To Boldly Go. Georgia Individualized Supports [PDF]

Individualized Supports for Georgians With Severe Disabilities

Prepared for The Georgia Governor’s Council on Developmental Disabilities

Connie Lyle O’Brien

July 1992

Summary
This study examines Georgia’s long term support services from the point of view of the achievements and aspirations of eleven people with severe disabilities and their families and friends. Their situation underlines the need for systematic redesign of the present system, which is currently dominated by public investment in nursing home beds.
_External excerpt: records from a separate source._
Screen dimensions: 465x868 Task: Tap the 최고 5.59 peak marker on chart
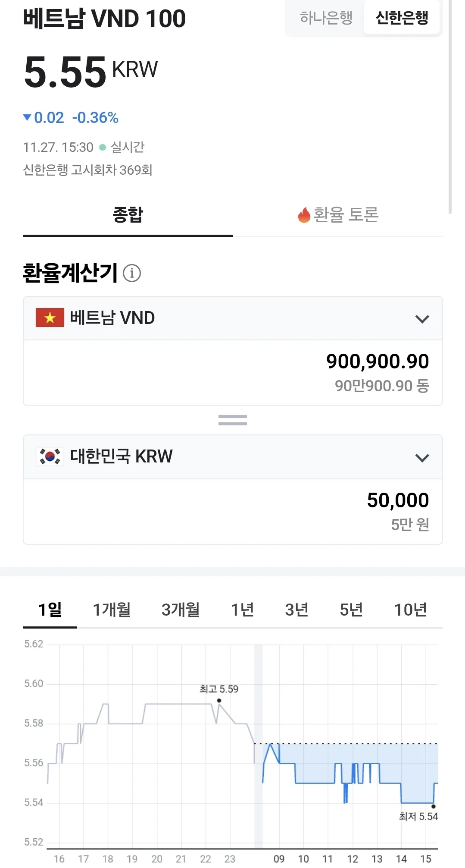[219, 700]
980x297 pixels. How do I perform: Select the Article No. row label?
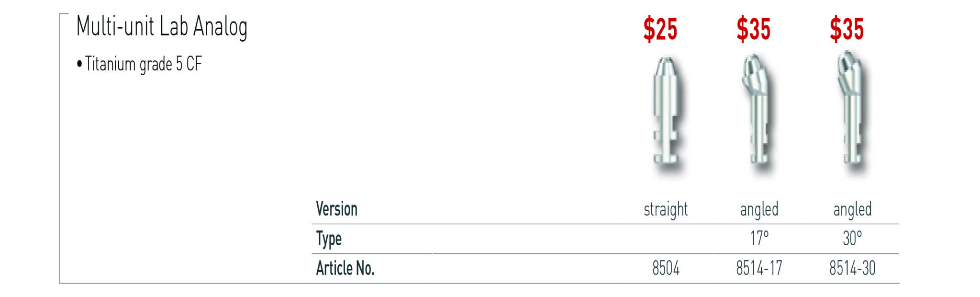click(x=345, y=268)
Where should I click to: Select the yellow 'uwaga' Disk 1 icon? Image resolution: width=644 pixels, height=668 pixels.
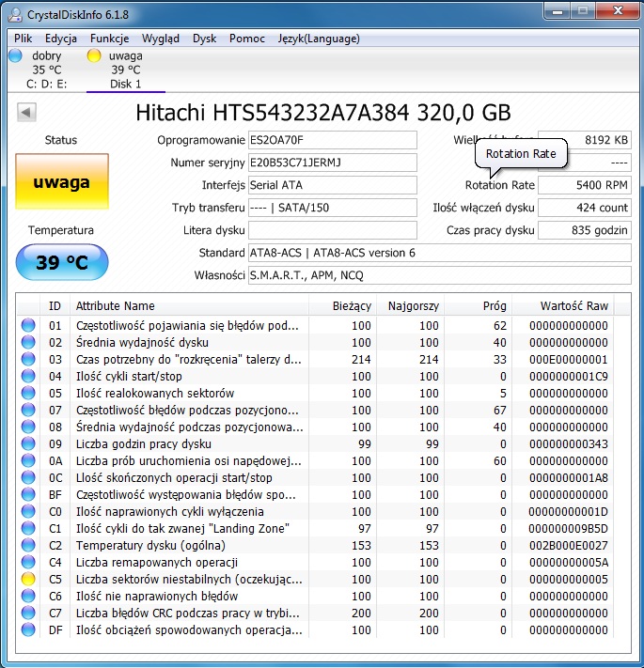pos(94,56)
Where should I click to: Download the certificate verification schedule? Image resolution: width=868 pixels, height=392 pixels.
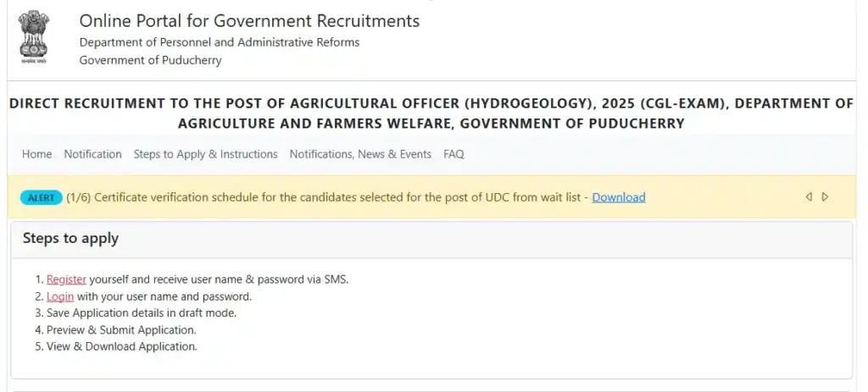[619, 197]
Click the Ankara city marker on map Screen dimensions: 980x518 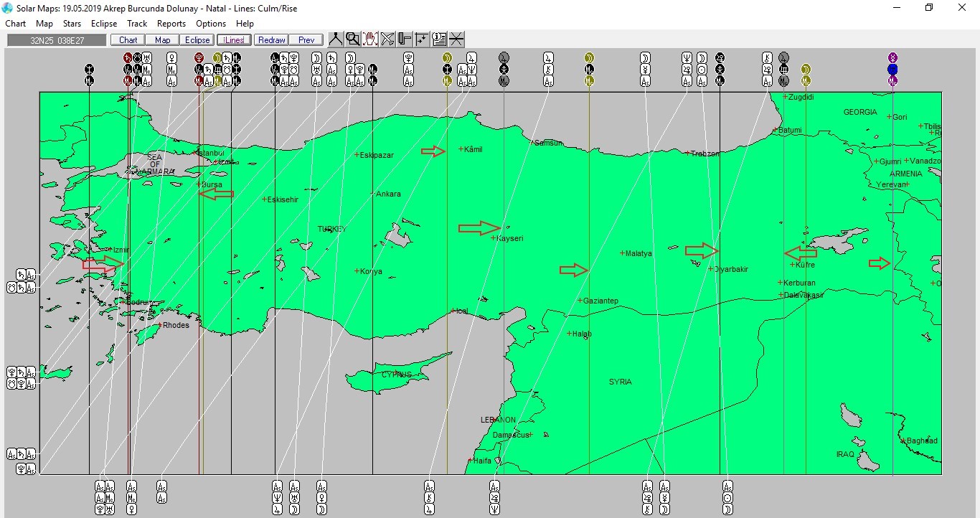pyautogui.click(x=373, y=194)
Georgia nursing home operators consider four of these people’s needs to be impossible for them to meet because they use ventilators to breath.• This leaves them with the apparent choice of living in a hospital at great public expense or living in a facility out of state. The other seven people could or do live in one of Georgia’s nursing homes or institutions, but would not choose to do so unless they have no alternative.
A combination of personal and family resources, vigorous and skillful advocacy, and imaginative individualized service development now provides seven of these people with support to live in a way that increases their personal autonomy and supports them to participate in community life. This includes three of the four people the system has found impossible to place and plans for the fourth person’s move to her own home are underway.


Each of these pioneering individualized support systems is vulnerable because Georgia’s long term care system is dominated by policies and patterns of expenditure which assume that nursing homes are the necessary, desirable, and exclusive response to severely disabled people whose families and friends are unable to provide most of the assistance they need. The eleven people whose experiences inform this study challenge this assumption: none of them wants to live in a nursing home and none of them needs to live in a nursing home as long as the system does not deprive them of the specific assistance they need to live as they choose.


In challenging nursing homes as the exclusive providers of publicly funded, intensive long term care, these eleven people join their voices with those of thousands of other people with disabilities. Such diverse groups as Disabled Persons International, the American Association of Retired Persons, ADA.Pl’, and the Consortium for Citizens with Disabilities {a coalition of 70 national advocacy groups) now advocate for much greater public investment in individualized support.